═══ The input

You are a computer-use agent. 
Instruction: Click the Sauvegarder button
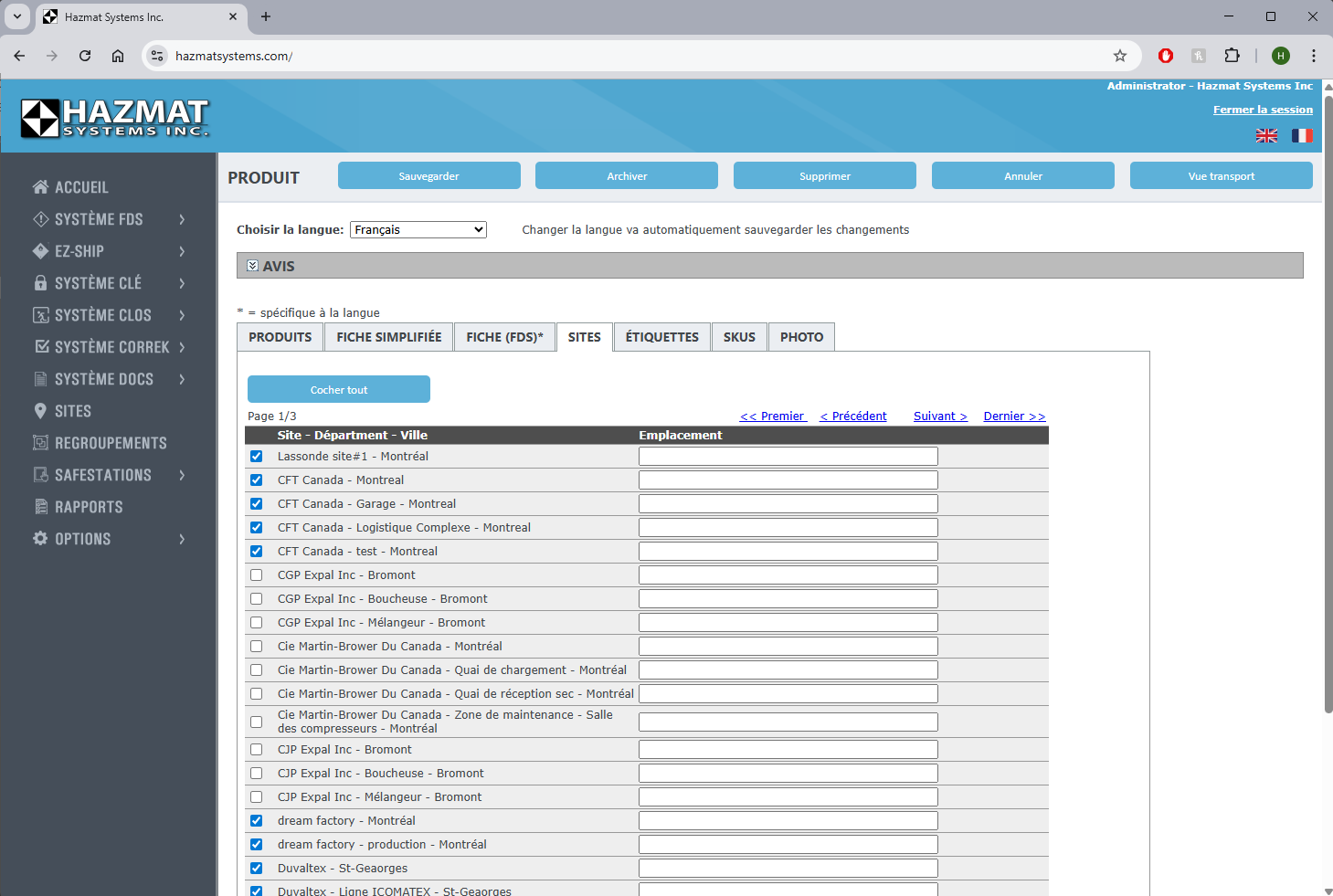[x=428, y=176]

══════
═══ The input

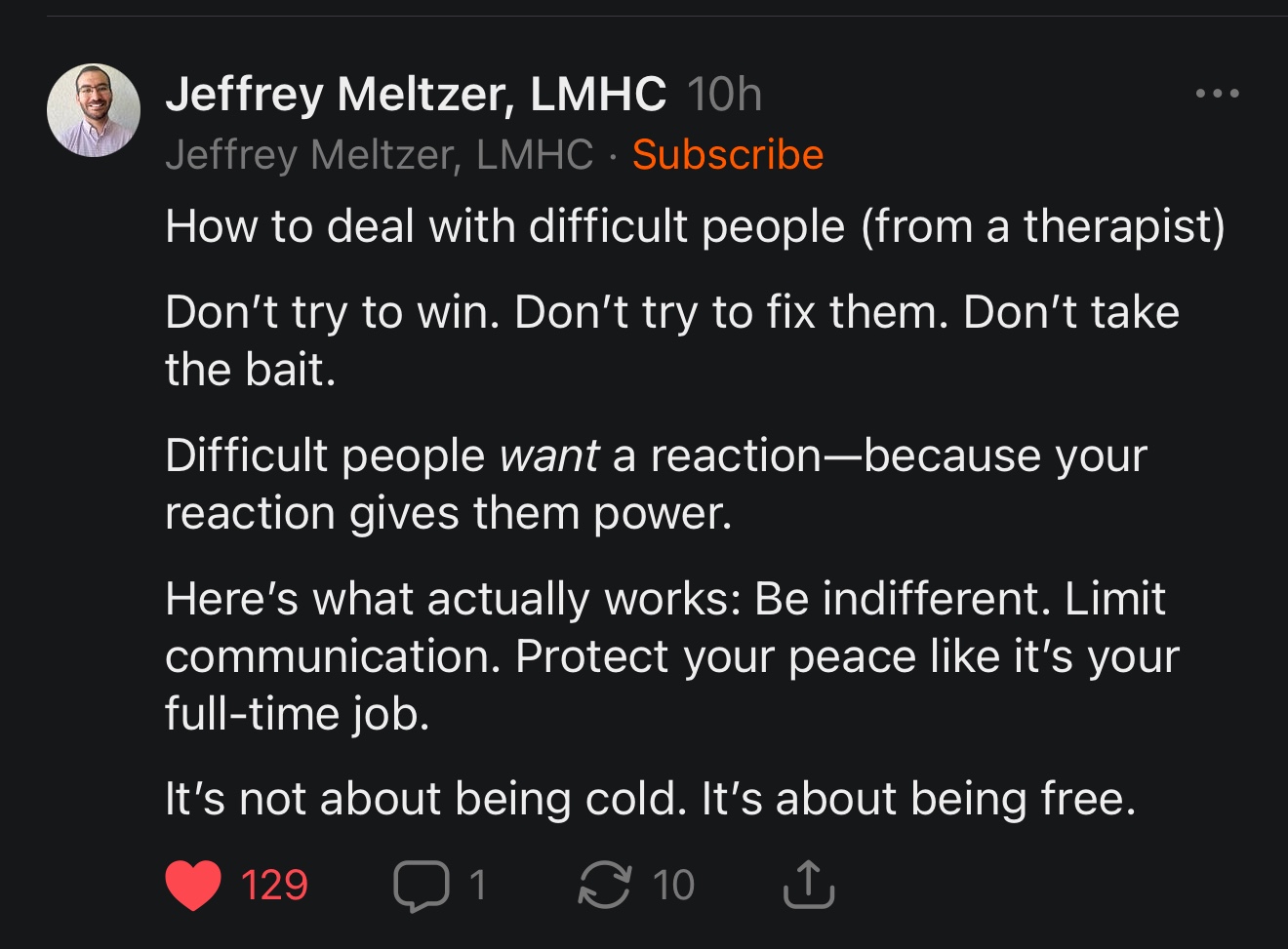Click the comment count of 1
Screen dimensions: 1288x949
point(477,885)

══════

▶ _Directions for this task_:
Update the data from the line with "Click the comment count of 1" to the line with "point(477,885)", changing "comment count" to "like count" and leaving everything else unchanged. Omit the pictures from your output.

▶ _Result below_:
Click the like count of 1
Screen dimensions: 1288x949
point(477,885)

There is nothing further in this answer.